== EXCERPTED RECORDS
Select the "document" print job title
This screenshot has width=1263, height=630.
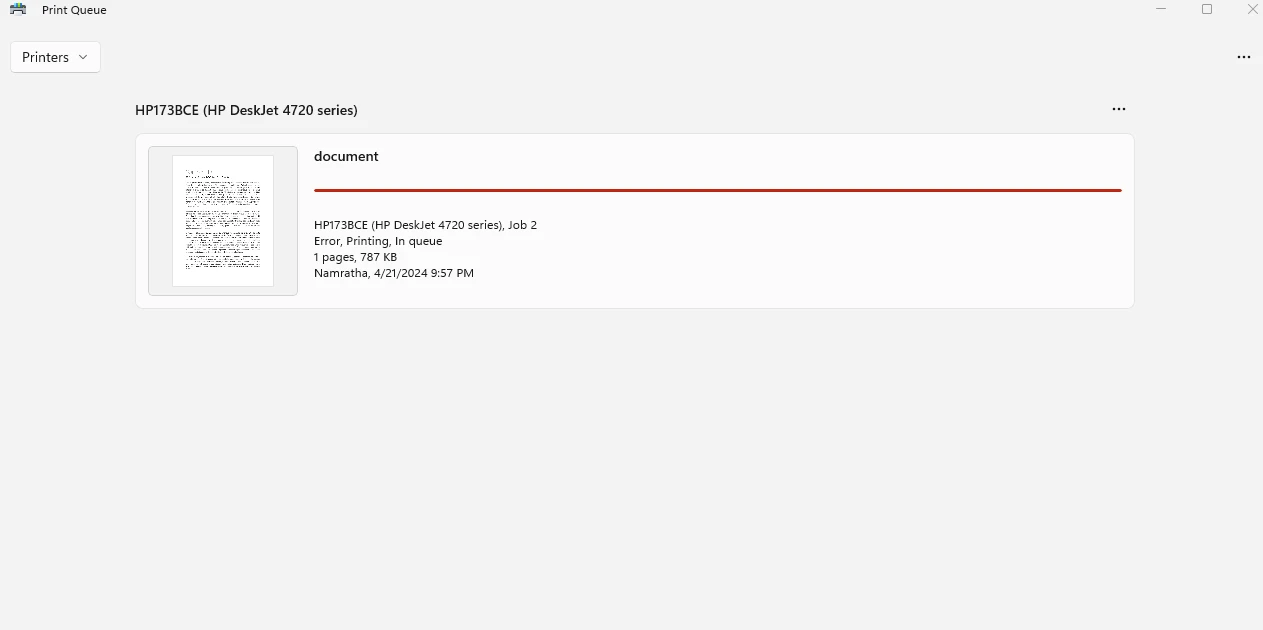[x=346, y=156]
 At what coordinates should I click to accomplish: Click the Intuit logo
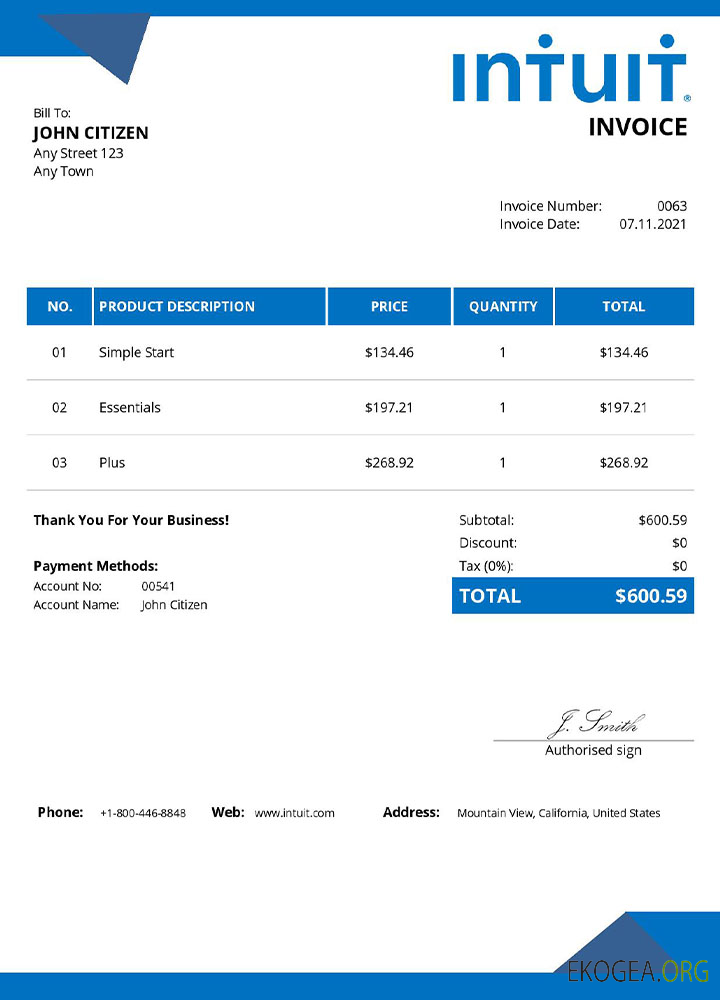(570, 68)
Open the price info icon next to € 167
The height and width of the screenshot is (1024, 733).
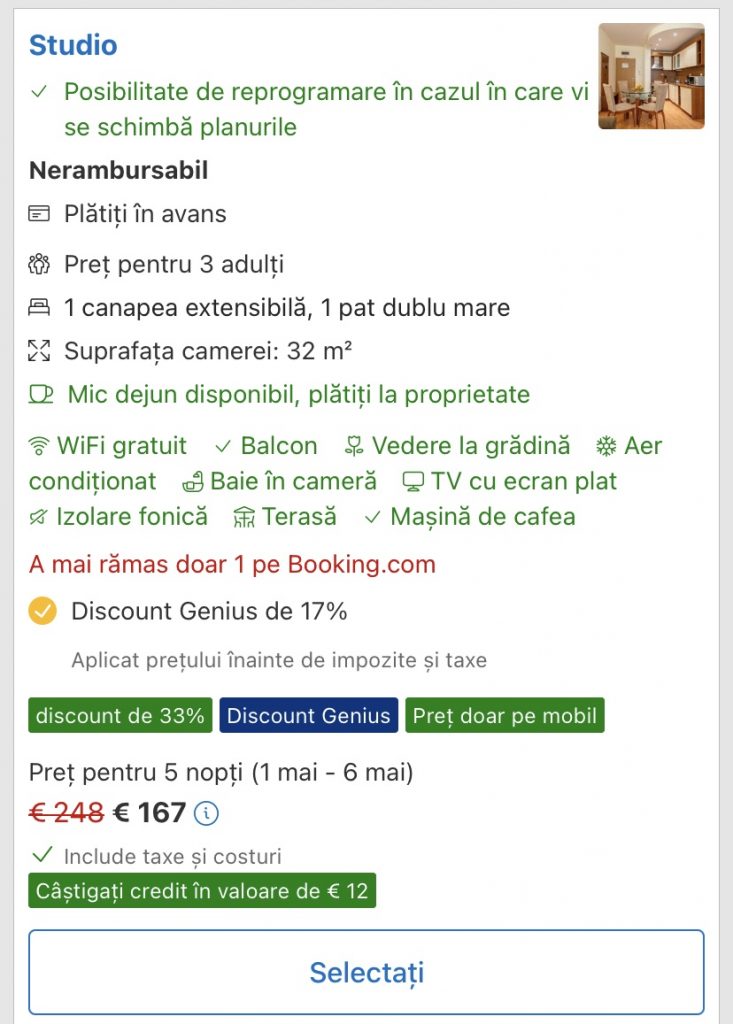[x=206, y=814]
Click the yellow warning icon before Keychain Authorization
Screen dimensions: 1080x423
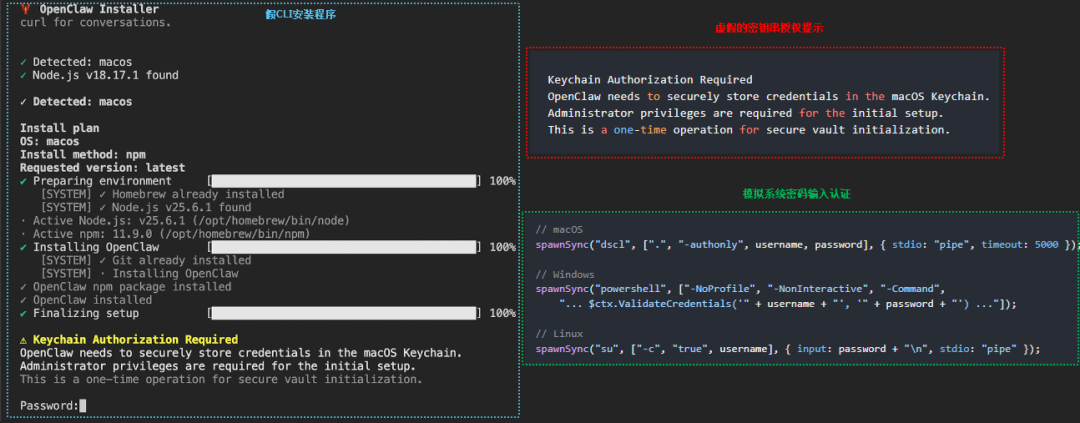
====
Print these lines exactly as they appear, without the pictures.

Select the "document" print job title
This screenshot has width=1263, height=630.
[x=346, y=156]
 At what coordinates should I click to accomplish: Click the Intuit logo
(570, 68)
Open the price info icon next to € 167
The height and width of the screenshot is (1024, 733).
[x=206, y=814]
Click the yellow warning icon before Keychain Authorization
Screen dimensions: 1080x423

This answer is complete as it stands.